On Avatar, it says… every person is born twice. The second time is when you earn your place among the people….forever. I was born twice. Does this mean I’ve earned my right as a Native of Earth? It’s that word forever that scares me. That word was woven into the tapestry of my spiritual journey so many times that it was its own color. A color with no name. Apparently I was born with a wish to not have things be forever. Forever…reincarnation…immortal. But….that is what they say….over and over with no end. I require an end. Ok……I desire an end. I remember so clearly the feeling that there had been a mistake made….that I wasn’t supposed to have to come back here Again!!!! No! Not again! That’s either a newcomer or a person so weary of being….that they long for a stop. I always felt that I was the latter. The weary one. Oh…and you do know that Avatar is a pun for Earth, right? Of course you do. Just checkin.
I wonder how that baby is doing tonight. My guess is that they didn’t go back to the houses but instead up to the no walls barn. That is fixin to change soon though…it will have walls. Tin ones. I digress. I hope he’s all snuggled up next to his momma and she knows where he is at all times. Most likely that is exactly what is going on because she has been an impressively good new mother. She did everything right….and still is. Even though I just acquired her….I’m very proud of her. And that baby she birthed…..is way too cute….I just wanna scoop him up and squish him to me!

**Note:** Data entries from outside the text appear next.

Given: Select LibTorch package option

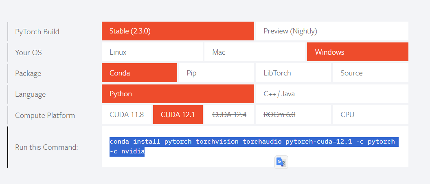Looking at the screenshot, I should (x=294, y=73).
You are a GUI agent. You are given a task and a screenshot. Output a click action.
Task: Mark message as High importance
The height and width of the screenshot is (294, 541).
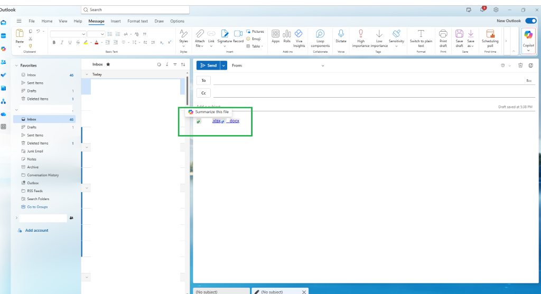[x=361, y=38]
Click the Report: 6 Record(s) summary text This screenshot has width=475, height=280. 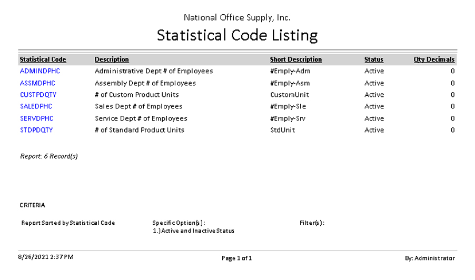(x=49, y=156)
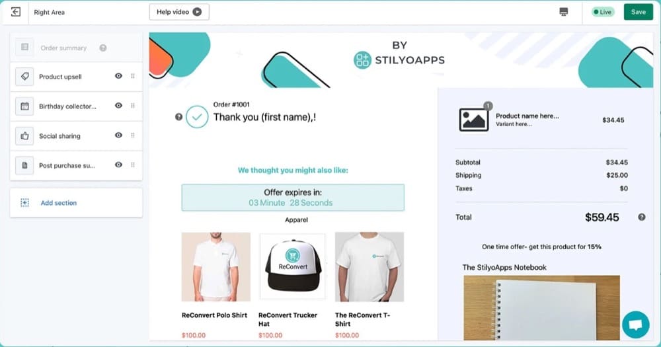The height and width of the screenshot is (347, 661).
Task: Click the Save button
Action: [x=639, y=12]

Tonights pain is in the legs instead of the hand. Left leg mostly. It’s pretty dang strong tonight. Give yourself another pain…any other pain…kinda pain. You know…something to distract you from this pain. I don’t feel like it tonight though…too lazy feeling. It’s cold and I’m tired. I plan on going to bed really early tonight. Course, it’s just about midnight so maybe I don’t know what really early is anymore. No painting tonight. Ha…Jesse liked the revisions I made and then suggested another thing to change. Oi ve. We’ll see.
Haha…leave it to me to say this…but if not me…who? So, I’m watching a movie…Jersey Girl and the gal says…I was just gonna give you a mercy jump…..referring to casual sex cuz the guy hadn’t had sex in 7 years since his wife died. Mercy Jump. I wonder how many of you know exactly what we are talking about. I know I do. I’ve done mercy jumps many times. Most of which I do not speak of. Mercy jumps are never good. I really have no idea how the recipient takes it. Does it help? I wonder. Can’t change it now…but I’d have to guess…yeah. Haha…what’d I tell ya…I bring up weird topics occasionally. I’m watching Tinkerbelle, Secret of the Wings…again…maybe there’s a collection I can get. This one is getting old. I love it, but ya…getting old. Well…night night sweet ones…may the fairies visit you! 1:53am = 9 = endings.
Ahhhh, first thing this morning after Jesse woke me…I looked out the window to see if I could tell about the baby. First goat I recognize…it’s far away, is Smurf…and there’s this little black blob next to her. Yay! He survived his first night in the wild!!! LOL…the L. But then again….Cathy heard coyotes from that direction last night. Gonna see if one of the pups will stay in there for the night. Poor Smurf won’t be able to relax but hey….protection is better than relaxation. Oh LOrdie….just saw that the power may be off for a whole week in South Carolina!!! A week! With this cold???? Oh man. Not much accomplished today. Got a late start cuz Jesse left late which throws my whole day off. Anyway…..the little one is doing great! Cute as can be.
We are having a Nice day. It’s in the 60’s and no rain….so whatdya know…it’s nice out! Rare lately. WOW…just saw a live photo of the Capital building in DC. Man is it snowing!!! Glad I’m here for a change! In fact, I’m real glad I haven’t been on the east coast all year! They’ve had it rough. Well………since it’s such a noonday….well, I did laundry and the kitchen…..but thinkin now that the girls have eaten….I’ll go either walk with them or sit with them…whichever one they’re doin. Well….they were walkin but rushed to greet me, so I took em over to the rocky area and I sat down. They surrounded me and most of em laid down. I got to hold the wee one for a minute and teach him what fingernails on the head feels like. Just moments….and more moments…and eventually he will love me! What a nice day…a sit with my girls and my daughter called to serenade me earlier today…two songs!!! Love you Summer Girl. She sings like a little bird…so beautiful.
Cathy was telling me today that maybe I’m outta balance. All goat….then all art…..and I sink when things go wrong. She said I need more play with the goats to counteract the full passion art and that might balance me to where I don’t keep crashing so hard. Makes sense to me. Actually, she said spirit…I said how do I get that extra spirit? She said….you already are with the new baby…and she must be right cuz I also just sat with them. Getting back into the groove. Well hells bells….it’s been winter!!! Who wants to go play and hangout with goats in the bitter cold? Not me! Well….time to peel potatoes. Gots to go folkie olkies!!! Later! Signing off at YeeHaw Ranch.